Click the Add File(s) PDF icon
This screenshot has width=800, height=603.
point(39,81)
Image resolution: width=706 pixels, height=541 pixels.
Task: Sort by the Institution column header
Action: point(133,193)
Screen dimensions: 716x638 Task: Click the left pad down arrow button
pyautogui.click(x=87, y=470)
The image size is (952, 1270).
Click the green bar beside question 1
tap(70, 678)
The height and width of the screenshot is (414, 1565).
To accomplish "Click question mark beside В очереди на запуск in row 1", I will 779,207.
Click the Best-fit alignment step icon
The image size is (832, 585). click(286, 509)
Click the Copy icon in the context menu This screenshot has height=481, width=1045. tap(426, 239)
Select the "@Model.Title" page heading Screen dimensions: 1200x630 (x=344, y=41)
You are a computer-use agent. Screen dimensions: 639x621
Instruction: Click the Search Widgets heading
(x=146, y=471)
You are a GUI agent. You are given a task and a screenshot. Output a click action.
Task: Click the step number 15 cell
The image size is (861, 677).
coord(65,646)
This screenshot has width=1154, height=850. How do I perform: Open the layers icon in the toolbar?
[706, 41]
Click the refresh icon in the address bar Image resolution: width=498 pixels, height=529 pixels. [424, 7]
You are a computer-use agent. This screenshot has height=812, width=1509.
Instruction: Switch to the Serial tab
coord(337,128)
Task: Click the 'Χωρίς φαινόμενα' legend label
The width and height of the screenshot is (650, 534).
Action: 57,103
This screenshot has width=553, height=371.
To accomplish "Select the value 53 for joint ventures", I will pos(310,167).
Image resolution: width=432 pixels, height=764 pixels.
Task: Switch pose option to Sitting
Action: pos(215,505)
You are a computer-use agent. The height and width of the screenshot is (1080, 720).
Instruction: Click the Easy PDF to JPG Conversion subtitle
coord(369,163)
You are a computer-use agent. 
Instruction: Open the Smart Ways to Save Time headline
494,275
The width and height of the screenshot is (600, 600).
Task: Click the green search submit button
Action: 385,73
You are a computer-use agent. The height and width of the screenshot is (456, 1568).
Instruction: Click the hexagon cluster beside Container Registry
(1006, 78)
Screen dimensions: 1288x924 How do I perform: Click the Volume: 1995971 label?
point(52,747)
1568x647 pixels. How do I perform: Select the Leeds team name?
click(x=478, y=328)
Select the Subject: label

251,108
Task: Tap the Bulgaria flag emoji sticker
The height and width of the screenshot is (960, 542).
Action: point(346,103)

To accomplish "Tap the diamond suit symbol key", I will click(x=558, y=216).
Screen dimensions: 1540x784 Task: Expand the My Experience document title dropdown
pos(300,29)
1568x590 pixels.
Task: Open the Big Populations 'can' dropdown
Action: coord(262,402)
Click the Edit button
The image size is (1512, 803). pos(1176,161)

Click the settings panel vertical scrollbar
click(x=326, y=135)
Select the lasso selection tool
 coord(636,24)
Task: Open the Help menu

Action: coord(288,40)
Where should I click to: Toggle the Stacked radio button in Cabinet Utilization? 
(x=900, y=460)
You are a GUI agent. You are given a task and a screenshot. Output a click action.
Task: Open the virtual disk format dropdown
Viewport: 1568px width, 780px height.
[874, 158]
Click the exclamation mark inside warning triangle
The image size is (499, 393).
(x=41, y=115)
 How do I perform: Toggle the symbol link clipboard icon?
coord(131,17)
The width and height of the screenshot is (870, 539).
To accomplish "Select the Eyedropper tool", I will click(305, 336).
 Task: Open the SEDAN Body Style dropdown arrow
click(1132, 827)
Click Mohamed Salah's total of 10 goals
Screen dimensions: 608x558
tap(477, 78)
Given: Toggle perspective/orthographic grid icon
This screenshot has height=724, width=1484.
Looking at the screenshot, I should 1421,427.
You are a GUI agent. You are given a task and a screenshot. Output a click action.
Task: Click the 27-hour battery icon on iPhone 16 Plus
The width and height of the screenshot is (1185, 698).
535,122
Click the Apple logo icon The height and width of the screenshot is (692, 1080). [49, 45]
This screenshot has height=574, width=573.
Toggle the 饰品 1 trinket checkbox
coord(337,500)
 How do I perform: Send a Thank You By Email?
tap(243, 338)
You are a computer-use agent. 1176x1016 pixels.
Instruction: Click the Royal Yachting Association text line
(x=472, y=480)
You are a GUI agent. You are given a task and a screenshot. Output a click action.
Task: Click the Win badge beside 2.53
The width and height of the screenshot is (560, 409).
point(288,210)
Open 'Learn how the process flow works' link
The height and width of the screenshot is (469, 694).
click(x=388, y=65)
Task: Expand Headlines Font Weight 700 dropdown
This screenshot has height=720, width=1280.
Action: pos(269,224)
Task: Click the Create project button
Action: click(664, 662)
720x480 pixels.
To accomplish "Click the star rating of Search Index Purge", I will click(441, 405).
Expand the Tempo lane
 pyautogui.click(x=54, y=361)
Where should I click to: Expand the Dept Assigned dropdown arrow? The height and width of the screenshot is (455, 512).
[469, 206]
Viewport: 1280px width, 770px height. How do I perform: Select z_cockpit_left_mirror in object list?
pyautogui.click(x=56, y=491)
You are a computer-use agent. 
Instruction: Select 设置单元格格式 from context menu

* _Problem to solve_: As listed above, the lines from the line with "Task: Click the step number 15 cell" to the line with "is (456, 1568)." are to be echoed exactly, with both ends included and nothing added.

* _Solution for this exercise_:
Task: Click the step number 15 cell
The image size is (861, 677).
coord(65,646)
This screenshot has width=1154, height=850. How do I perform: Open the layers icon in the toolbar?
[706, 41]
Click the refresh icon in the address bar Image resolution: width=498 pixels, height=529 pixels. [424, 7]
You are a computer-use agent. This screenshot has height=812, width=1509.
Instruction: Switch to the Serial tab
coord(337,128)
Task: Click the 'Χωρίς φαινόμενα' legend label
The width and height of the screenshot is (650, 534).
Action: 57,103
This screenshot has width=553, height=371.
To accomplish "Select the value 53 for joint ventures", I will pos(310,167).
Image resolution: width=432 pixels, height=764 pixels.
Task: Switch pose option to Sitting
Action: pos(215,505)
You are a computer-use agent. The height and width of the screenshot is (1080, 720).
Instruction: Click the Easy PDF to JPG Conversion subtitle
coord(369,163)
You are a computer-use agent. 
Instruction: Open the Smart Ways to Save Time headline
494,275
The width and height of the screenshot is (600, 600).
Task: Click the green search submit button
Action: 385,73
You are a computer-use agent. The height and width of the screenshot is (456, 1568).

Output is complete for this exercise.